N. Miami Beach to entice microbrewery businesses.
North Miami Beach to offer grants to help establish a microbrewery niche
You can drink to it: North Miami Beach is days away from soliciting businesses to create the area’s first microbrewery district.
Businesses seeking to set up shop here will compete for one of three grants — as much as $200,000 in taxpayer money in the way of equipment for them to craft their own beer.
If the business fails, the city will keep the equipment. If it thrives after five years, the business can keep it.
For North Miami Beach, it’s an incentive to redevelop an area seeking to stand out among its neighbors — and bring in money, too.
The idea was born in 2016 when Patrick Brett, administrator of the North Miami Beach Community Redevelopment Agency, and his staff began researching how to create a niche North Miami Beach, some type of destination or targeted industry.

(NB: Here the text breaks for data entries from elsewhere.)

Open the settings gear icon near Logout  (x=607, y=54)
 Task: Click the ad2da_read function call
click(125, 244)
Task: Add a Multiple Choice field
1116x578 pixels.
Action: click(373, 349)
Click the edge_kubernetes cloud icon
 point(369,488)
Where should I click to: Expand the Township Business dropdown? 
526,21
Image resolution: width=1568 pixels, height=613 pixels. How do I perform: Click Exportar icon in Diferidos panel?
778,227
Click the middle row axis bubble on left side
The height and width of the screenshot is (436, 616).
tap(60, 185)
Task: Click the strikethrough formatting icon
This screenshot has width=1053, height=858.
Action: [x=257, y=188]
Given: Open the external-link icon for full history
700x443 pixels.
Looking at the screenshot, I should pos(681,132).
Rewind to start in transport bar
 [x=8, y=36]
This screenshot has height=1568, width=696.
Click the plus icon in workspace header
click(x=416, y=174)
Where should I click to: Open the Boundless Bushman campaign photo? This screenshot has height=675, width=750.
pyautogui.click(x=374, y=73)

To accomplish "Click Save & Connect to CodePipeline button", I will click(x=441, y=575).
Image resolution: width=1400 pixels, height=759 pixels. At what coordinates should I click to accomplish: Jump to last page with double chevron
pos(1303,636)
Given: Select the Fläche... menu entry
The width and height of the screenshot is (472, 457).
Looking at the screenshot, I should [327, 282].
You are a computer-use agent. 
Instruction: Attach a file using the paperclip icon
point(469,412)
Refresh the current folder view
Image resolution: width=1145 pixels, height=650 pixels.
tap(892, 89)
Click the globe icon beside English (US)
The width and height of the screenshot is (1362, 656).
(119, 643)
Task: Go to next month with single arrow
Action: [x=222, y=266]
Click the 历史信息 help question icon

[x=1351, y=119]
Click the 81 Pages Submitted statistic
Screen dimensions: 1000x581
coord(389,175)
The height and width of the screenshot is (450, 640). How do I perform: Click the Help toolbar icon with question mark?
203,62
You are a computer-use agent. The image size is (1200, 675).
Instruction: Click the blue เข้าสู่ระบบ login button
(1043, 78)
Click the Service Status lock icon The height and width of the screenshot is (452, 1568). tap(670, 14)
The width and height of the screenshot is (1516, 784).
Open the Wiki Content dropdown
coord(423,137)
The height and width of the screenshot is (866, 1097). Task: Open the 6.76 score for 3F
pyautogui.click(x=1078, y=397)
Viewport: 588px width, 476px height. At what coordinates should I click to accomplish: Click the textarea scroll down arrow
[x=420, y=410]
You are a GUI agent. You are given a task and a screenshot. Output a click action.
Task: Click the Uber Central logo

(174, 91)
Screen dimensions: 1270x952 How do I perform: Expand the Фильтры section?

So many other communities were pursuing high-tech sectors, he said. “We wish them luck, but we didn’t want to be in the crowd,” he said.
They discovered malt beverage production. At the time, the only microbreweries were a good drive away — including Wynwood to the south and Hollywood to the north — so the CRA figured they had a winner.
In May 2017, the CRA board established a policy that craft breweries, including microbreweries, were eligible for financial incentives.
It commissioned Pompano Beach-based RMA, a redevelopment management company, to look at the possibilities. The study that summer showed that “experts believe there is still room for new craft breweries to enter the market despite the tremendous growth in recent years. Consumers prefer the unique and flavorful beers as well as the atmosphere a local craft brewery can provide.”
The study counted 26 breweries in the tricounty area and concluded, based on national craft beer growth trends, that there was “untapped potential within the Florida craft beer market,” according to the RMA study.
So in January, North Miami Beach changed the zoning in the CRA district — the 1 square mile area of U.S. 1 west to Northeast Eighth Street — to no longer force microbreweries into warehouse districts, but treat them more like retail establishments.
“Within this district, the private sector can now come and open a microbrewery,” Brett said. “It simplified the regulatory side, made it as attractive to the private sector as possible.”
Now, the North Miami Beach CRA will offer three grants in increments of $200,000, $200,000 and $100,000 for equipment such as distillers, refrigerators or boilers to purify water. The city purchases their capital and leases it back for $1 a year. There is a clawback if the business fails within five years — they must return the equipment, which the CRA will gift to the next business, with the same rules.
A committee of faculty at the Florida International University’s Chaplin School of Hospitality will score the applicants.
Brett said microbreweries tend to be “destination locations” with cult followings. Many offer game nights and yoga classes and allow people to work on their laptops or bring their dogs.